-------- Exercise inputs

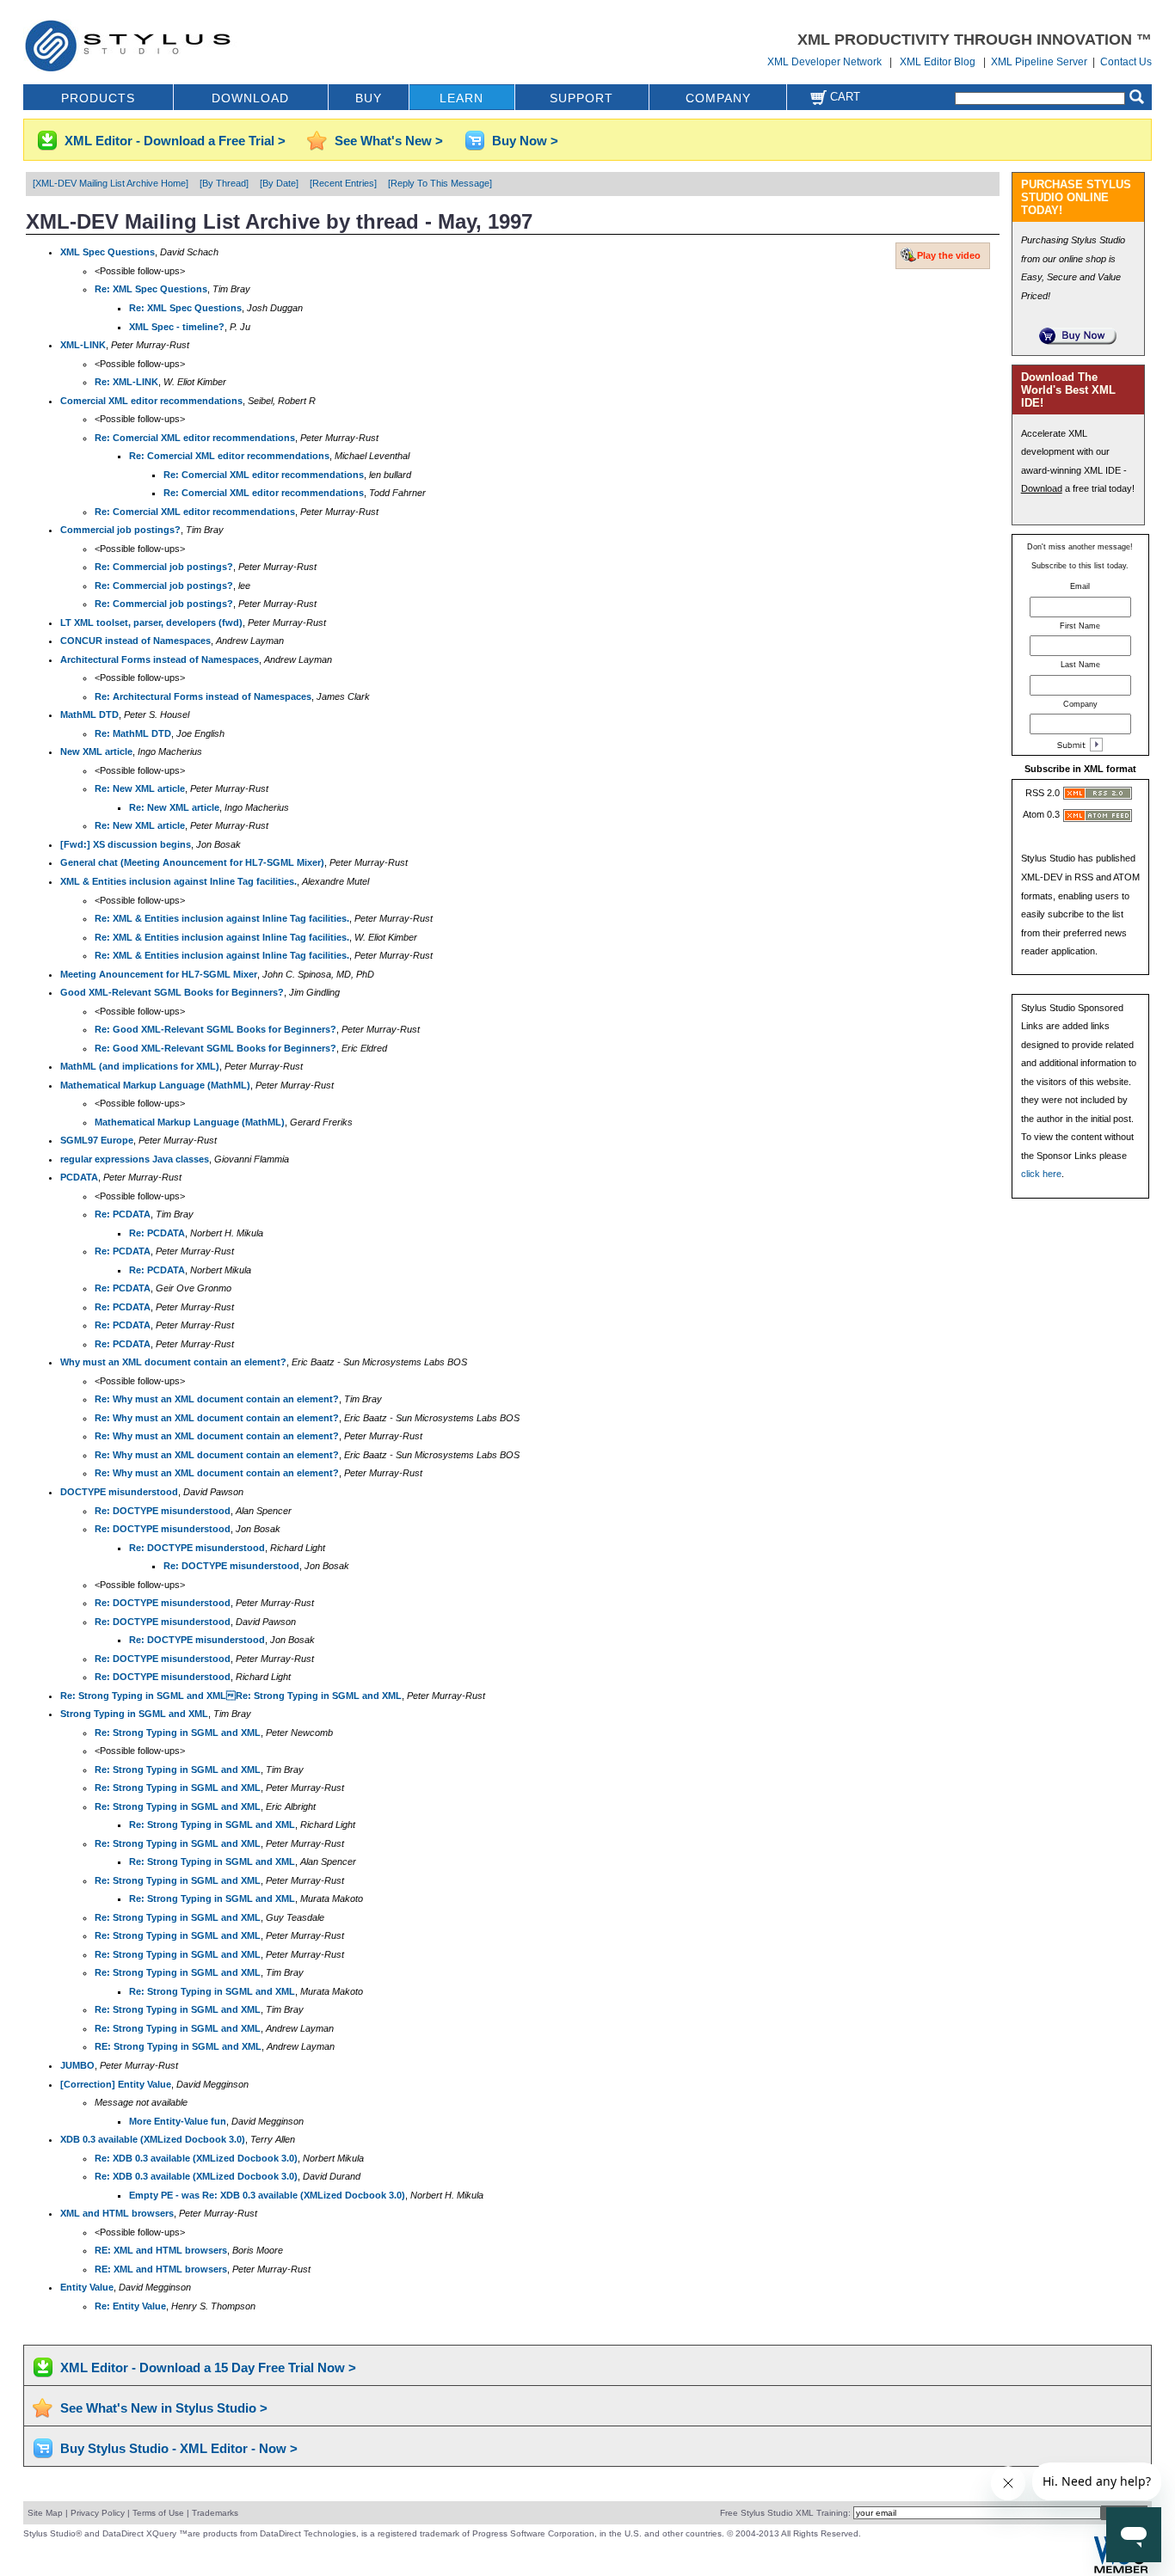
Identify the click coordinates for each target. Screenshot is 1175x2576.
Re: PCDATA (123, 1214)
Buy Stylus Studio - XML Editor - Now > (179, 2448)
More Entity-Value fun (177, 2121)
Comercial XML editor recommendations (151, 401)
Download (1041, 488)
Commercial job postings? (120, 529)
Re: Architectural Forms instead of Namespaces (203, 696)
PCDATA (79, 1177)
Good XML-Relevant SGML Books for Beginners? (172, 992)
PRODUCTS (98, 98)
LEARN (461, 98)
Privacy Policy (98, 2513)
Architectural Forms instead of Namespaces (159, 659)
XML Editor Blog (937, 62)
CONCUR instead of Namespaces (135, 640)
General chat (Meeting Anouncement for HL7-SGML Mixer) (192, 862)
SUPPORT (581, 98)
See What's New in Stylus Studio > (164, 2408)
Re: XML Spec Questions (151, 289)
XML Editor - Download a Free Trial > (175, 140)
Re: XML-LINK (126, 382)
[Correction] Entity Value (115, 2084)
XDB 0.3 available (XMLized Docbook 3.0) (152, 2139)
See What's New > (389, 140)
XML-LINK (83, 345)
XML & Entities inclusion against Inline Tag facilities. (178, 881)
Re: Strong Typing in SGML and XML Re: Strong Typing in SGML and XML (231, 1695)
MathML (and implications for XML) (139, 1066)
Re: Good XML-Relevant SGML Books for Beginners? (215, 1029)
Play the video (949, 255)
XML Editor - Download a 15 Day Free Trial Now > (208, 2367)
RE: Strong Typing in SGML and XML (178, 2046)
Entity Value (87, 2287)
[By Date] (279, 183)
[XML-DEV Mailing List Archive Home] (110, 183)
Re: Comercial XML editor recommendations (195, 437)
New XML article (96, 751)
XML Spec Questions (107, 252)
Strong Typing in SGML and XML (134, 1713)
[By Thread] (224, 183)
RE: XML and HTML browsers (161, 2250)
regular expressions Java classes (134, 1159)
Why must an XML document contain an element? (173, 1362)
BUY (368, 98)
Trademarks (215, 2513)
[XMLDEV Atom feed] (1097, 818)
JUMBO (77, 2065)
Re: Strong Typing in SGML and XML (178, 1732)
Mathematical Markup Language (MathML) (155, 1085)
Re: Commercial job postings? (164, 566)
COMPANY (718, 98)
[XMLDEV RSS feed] (1097, 796)
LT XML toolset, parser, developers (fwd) (151, 622)
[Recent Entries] (343, 183)
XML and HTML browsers (117, 2213)
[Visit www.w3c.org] (1121, 2571)
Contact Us (1126, 62)
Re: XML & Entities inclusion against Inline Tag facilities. (222, 918)
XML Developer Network (824, 62)
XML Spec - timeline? (177, 327)
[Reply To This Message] (440, 183)
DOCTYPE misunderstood (119, 1492)
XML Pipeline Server (1039, 62)
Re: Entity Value (130, 2306)
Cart (843, 96)
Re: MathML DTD (133, 733)
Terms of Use (158, 2513)
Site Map (45, 2513)
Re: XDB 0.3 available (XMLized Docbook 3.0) (196, 2158)
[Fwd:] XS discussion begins (125, 844)
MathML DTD (89, 714)
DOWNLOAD (250, 98)
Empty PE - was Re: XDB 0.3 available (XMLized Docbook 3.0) (267, 2195)
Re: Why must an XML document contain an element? (217, 1399)
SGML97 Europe (96, 1140)
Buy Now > (525, 140)
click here (1041, 1173)
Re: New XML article (140, 788)
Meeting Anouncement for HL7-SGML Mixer (158, 974)
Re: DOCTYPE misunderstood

----------------

**Directions for this task:** Pictures do not belong in the copy. Please reproduce the entries above exactly otherwise.

**Exercise response:**
Identify the click coordinates for each target. Screenshot is 1175x2576.
Re: PCDATA (123, 1214)
Buy Stylus Studio - XML Editor - Now > (179, 2448)
More Entity-Value fun (177, 2121)
Comercial XML editor recommendations (151, 401)
Download (1041, 488)
Commercial job postings? (120, 529)
Re: Architectural Forms instead of Namespaces (203, 696)
PCDATA (79, 1177)
Good XML-Relevant SGML Books for Beginners? (172, 992)
PRODUCTS (98, 98)
LEARN (461, 98)
Privacy Policy (98, 2513)
Architectural Forms instead of Namespaces (159, 659)
XML Editor Blog (937, 62)
CONCUR instead of Namespaces (135, 640)
General chat (Meeting Anouncement for HL7-SGML Mixer) (192, 862)
SUPPORT (581, 98)
See What's New in Stylus Studio > (164, 2408)
Re: XML Spec Questions (151, 289)
XML Editor - Download a Free Trial > (175, 140)
Re: XML-LINK (126, 382)
[Correction] Entity Value (115, 2084)
XDB 0.3 available (XMLized Docbook 3.0) (152, 2139)
See What's New > (389, 140)
XML-LINK (83, 345)
XML & Entities inclusion against Inline Tag facilities. (178, 881)
Re: Strong Typing in SGML and XML Re: Strong Typing in SGML and XML (231, 1695)
MathML (and implications for XML) (139, 1066)
Re: Good XML-Relevant SGML Books for Beginners? (215, 1029)
Play the video (949, 255)
XML Editor - Download a 15 Day Free Trial Now > (208, 2367)
RE: Strong Typing in SGML and XML (178, 2046)
Entity Value (87, 2287)
[By Date] (279, 183)
[XML-DEV Mailing List Archive Home] (110, 183)
Re: Comercial XML editor recommendations (195, 437)
New XML article (96, 751)
XML Spec Questions (107, 252)
Strong Typing in SGML and XML (134, 1713)
[By Thread] (224, 183)
RE: XML and HTML browsers (161, 2250)
regular expressions Java classes (134, 1159)
Why must an XML document contain an element? (173, 1362)
BUY (368, 98)
Trademarks (215, 2513)
[XMLDEV Atom feed] (1097, 818)
JUMBO (77, 2065)
Re: Strong Typing in SGML and XML (178, 1732)
Mathematical Markup Language (MathML) (155, 1085)
Re: Commercial job postings? (164, 566)
COMPANY (718, 98)
[XMLDEV RSS feed] (1097, 796)
LT XML toolset, parser, developers (fwd) (151, 622)
[Recent Entries] (343, 183)
XML and HTML browsers (117, 2213)
[Visit www.w3c.org] (1121, 2571)
Contact Us (1126, 62)
Re: XML & Entities inclusion against Inline Tag facilities. (222, 918)
XML Developer Network (824, 62)
XML Spec - timeline? (177, 327)
[Reply To This Message] (440, 183)
DOCTYPE misunderstood (119, 1492)
XML Pipeline Server (1039, 62)
Re: Entity Value (130, 2306)
Cart (843, 96)
Re: MathML DTD (133, 733)
Terms of Use (158, 2513)
Site Map (45, 2513)
Re: XDB 0.3 available (XMLized Docbook 3.0) (196, 2158)
[Fwd:] XS discussion begins (125, 844)
MathML DTD (89, 714)
DOWNLOAD (250, 98)
Empty PE - was Re: XDB 0.3 available (XMLized Docbook 3.0) (267, 2195)
Re: Why must an XML document contain an element? (217, 1399)
SGML97 Europe (96, 1140)
Buy Now > (525, 140)
click here (1041, 1173)
Re: New XML article (140, 788)
Meeting Anouncement for HL7-SGML Mixer (158, 974)
Re: DOCTYPE misunderstood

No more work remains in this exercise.